Helena was naturally curious, and she wasn’t someone who took orders blindly. However, he and Helena had also built up enough trust over the months working together. So when he asked her to come now and ask questions later, she willingly obliged him.

That was a novel idea, really. The idea that Will had earned someone’s trust. The idea that Will had enough integrity to be given trust.

He would have to contemplate what that meant another day. This wasn’t the time for existential pondering. Now was the time to save lives.

One of the ambulance crews was on their way back out to the disaster, and Will asked for a ride. The drivers agreed, and Helena geared up as she would for any field work. Will gathered as much as he could carry and hopped in back next to her.

She was to the point and all business, and she didn’t ask a single question until they ambulance had pulled away, sirens blaring.

“We’re going to the scene?” she asked, having figured out the basics.

“We are,” he said.

She nodded but her expression was a little tight. “I had a patient, you know,” she said.
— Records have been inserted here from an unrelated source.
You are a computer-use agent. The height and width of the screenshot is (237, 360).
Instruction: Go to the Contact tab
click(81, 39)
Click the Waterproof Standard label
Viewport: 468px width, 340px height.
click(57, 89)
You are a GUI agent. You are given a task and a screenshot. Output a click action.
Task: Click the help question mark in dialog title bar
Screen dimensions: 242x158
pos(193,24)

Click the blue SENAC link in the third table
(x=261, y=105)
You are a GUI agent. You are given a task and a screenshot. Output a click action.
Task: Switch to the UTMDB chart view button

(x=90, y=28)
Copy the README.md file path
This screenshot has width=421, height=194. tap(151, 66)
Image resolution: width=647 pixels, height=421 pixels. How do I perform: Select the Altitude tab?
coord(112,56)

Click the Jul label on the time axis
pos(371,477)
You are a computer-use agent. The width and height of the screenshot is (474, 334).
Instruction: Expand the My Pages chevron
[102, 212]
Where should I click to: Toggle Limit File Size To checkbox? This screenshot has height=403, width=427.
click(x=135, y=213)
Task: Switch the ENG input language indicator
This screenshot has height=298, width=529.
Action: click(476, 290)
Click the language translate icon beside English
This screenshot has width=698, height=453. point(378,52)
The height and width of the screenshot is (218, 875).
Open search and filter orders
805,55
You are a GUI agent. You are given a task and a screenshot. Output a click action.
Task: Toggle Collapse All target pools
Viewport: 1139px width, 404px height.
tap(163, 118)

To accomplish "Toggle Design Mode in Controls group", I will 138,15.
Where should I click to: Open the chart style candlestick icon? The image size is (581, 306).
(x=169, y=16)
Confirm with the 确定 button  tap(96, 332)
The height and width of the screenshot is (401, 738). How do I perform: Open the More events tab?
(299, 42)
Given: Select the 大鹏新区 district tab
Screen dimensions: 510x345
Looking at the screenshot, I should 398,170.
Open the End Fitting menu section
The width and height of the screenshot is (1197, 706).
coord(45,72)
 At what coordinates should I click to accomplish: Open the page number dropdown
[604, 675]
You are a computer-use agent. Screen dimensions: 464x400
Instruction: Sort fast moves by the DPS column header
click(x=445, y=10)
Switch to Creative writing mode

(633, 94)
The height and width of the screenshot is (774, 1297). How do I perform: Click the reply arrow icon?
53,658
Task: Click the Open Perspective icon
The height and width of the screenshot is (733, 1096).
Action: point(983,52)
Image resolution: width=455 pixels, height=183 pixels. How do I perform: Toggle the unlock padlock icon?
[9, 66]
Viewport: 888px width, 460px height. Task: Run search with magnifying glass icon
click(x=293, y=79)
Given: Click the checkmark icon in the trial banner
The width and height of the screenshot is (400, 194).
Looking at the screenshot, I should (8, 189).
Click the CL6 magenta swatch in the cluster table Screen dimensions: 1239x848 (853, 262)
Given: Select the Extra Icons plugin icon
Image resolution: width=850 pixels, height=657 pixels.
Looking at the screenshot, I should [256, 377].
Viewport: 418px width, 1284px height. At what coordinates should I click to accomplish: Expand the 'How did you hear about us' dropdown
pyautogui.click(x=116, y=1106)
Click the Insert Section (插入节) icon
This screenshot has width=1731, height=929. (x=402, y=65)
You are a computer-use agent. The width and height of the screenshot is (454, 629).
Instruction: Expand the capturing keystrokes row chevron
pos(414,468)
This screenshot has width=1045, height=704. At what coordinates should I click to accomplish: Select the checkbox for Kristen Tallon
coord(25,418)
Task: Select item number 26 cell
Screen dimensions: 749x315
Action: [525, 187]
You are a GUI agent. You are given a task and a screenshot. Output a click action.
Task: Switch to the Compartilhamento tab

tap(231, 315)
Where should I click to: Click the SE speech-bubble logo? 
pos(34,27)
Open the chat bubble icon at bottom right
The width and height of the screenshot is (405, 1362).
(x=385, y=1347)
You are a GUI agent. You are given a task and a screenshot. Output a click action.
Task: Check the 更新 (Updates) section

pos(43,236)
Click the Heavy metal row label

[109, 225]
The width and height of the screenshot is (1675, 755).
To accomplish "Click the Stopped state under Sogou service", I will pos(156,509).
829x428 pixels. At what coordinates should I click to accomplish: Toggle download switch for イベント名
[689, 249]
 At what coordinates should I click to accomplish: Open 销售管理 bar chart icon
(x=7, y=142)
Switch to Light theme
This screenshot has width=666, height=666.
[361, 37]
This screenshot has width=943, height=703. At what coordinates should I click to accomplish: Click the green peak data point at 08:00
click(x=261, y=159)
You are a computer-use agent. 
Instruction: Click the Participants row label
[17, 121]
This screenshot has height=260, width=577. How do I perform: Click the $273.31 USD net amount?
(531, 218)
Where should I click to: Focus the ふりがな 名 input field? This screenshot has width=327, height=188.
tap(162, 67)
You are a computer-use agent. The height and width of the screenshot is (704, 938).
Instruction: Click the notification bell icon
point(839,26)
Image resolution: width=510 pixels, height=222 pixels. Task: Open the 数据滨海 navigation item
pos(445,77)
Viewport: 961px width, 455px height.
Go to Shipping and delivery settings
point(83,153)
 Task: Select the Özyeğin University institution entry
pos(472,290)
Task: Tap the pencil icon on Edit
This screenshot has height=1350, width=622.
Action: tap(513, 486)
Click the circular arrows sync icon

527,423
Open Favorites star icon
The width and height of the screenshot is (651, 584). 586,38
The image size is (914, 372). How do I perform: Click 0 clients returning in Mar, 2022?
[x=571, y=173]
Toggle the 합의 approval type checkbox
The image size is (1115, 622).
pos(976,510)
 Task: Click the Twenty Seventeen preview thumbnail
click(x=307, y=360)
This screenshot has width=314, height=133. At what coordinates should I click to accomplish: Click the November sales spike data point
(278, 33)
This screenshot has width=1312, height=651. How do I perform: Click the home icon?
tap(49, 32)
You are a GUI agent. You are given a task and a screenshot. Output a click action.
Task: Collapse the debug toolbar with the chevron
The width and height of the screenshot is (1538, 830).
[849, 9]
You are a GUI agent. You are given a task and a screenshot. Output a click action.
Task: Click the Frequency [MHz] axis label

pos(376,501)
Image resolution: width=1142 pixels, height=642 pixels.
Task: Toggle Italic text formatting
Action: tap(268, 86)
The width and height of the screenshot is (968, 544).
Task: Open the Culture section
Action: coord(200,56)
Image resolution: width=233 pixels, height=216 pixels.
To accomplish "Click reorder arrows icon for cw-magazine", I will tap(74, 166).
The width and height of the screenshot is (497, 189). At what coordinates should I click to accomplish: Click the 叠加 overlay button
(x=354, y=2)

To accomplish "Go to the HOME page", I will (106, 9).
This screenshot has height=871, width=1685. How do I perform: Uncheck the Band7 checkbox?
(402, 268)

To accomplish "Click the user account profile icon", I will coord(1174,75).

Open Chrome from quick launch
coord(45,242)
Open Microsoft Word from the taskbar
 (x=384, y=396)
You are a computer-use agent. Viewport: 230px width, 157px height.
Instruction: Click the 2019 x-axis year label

She looked at him. “I was about to go into surgery.”

“I know,” Will said, not able to apologize. “Danvers took it over.”

“Danvers is a nice woman, but she’s done exactly two surgeries of that nature,” Helena said.

The tone of her voice wasn’t a challenge precisely, but it was her professional commitment that she could not squash. Helena wanted to save lives, just like Will. It was one reason why he’d grown so fond of her.

“Well, we’ve built up a strong support network for the surgical staff. Everyone has been called in,” Will said. “This is all hands on deck. Danvers isn’t alone.”

“But I should be there,” Helena said. “That was my patient, and I can’t be some glorified medic--”

“You won’t be,” Will said. “The influx of victims -- triage is a mess. Patients are dying onsite or being mismanaged before they get to the hospital. We have to go and help the process. If needed, we’ll perform whatever procedures we can onsite to minimize mortality.”

Helena looked like she might not believe him.

“What?” Will asked. “Hospitals do this all the time.”

“Respected hospitals, sure,” Helena said. “But us--”

“The mayor called,” Will told her. “Requested help from me personally.”

She looked like she might not believe him out of shock. “The mayor. Requested you?”

Will smiled, just a little. “He told me to bring my best.”

Helena snorted with a small laugh. “Your best?”

“You were the first and only person I considered,” he told her as the ambulance rocked them forward. “It had to be you.”

Her smile warmed to him, and their knees brushed against one another as they were jarred again. “Well, then,” she said. “Let’s go save some lives.”